EXERCISE DETAILS |
Only lines containing "stažení" belong in the answer, each copied from the entries below.

DATA LISTING |

:::::

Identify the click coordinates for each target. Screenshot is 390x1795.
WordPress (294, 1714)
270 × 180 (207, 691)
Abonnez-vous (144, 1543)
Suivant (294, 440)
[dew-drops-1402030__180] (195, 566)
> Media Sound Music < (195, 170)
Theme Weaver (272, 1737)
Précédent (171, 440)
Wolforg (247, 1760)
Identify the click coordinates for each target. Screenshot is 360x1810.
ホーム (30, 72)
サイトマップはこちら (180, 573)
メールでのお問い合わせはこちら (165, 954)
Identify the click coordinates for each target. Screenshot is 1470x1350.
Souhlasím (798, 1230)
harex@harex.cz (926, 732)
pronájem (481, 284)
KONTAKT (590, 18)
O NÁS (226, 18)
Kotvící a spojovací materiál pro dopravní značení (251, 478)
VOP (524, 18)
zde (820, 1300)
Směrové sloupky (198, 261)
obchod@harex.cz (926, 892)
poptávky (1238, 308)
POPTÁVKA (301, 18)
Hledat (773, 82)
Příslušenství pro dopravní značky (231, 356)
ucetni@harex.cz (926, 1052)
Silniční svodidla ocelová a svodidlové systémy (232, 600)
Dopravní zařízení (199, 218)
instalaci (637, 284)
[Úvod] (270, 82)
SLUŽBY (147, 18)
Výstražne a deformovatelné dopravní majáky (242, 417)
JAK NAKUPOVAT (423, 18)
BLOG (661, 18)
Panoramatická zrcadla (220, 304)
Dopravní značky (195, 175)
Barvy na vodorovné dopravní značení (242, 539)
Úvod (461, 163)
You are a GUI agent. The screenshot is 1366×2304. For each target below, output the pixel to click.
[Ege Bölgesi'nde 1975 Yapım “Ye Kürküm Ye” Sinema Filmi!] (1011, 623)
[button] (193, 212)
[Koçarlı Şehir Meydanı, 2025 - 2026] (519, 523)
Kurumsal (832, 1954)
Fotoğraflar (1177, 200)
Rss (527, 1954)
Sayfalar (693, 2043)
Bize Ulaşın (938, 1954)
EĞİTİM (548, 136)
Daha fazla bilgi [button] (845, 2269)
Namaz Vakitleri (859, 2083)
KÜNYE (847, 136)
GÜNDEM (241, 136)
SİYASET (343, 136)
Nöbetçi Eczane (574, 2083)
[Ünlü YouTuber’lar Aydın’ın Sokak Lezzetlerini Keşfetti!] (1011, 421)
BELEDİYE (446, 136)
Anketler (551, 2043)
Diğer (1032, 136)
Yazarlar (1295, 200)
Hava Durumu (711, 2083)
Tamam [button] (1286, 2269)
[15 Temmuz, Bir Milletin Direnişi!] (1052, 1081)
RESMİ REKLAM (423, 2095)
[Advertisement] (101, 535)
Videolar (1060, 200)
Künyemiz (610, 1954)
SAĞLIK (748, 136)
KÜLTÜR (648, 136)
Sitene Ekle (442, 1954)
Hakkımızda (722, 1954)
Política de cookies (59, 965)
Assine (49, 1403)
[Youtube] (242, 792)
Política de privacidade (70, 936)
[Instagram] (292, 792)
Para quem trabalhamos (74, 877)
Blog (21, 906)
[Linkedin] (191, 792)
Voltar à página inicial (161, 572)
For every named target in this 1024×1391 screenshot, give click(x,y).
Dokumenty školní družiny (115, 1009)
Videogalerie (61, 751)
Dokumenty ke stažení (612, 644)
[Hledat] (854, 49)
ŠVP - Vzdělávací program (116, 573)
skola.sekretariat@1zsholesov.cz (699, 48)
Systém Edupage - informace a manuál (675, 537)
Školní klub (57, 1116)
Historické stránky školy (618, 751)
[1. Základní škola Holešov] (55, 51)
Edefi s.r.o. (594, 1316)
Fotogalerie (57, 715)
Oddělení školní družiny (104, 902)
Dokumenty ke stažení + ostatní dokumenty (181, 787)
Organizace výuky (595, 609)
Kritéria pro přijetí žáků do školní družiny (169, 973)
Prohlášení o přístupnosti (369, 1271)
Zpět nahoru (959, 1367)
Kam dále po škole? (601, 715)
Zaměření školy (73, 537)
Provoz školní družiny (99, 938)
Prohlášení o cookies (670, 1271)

:::::

YOUR RESPONSE |
Dokumenty ke stažení (612, 644)
Dokumenty ke stažení + ostatní dokumenty (181, 787)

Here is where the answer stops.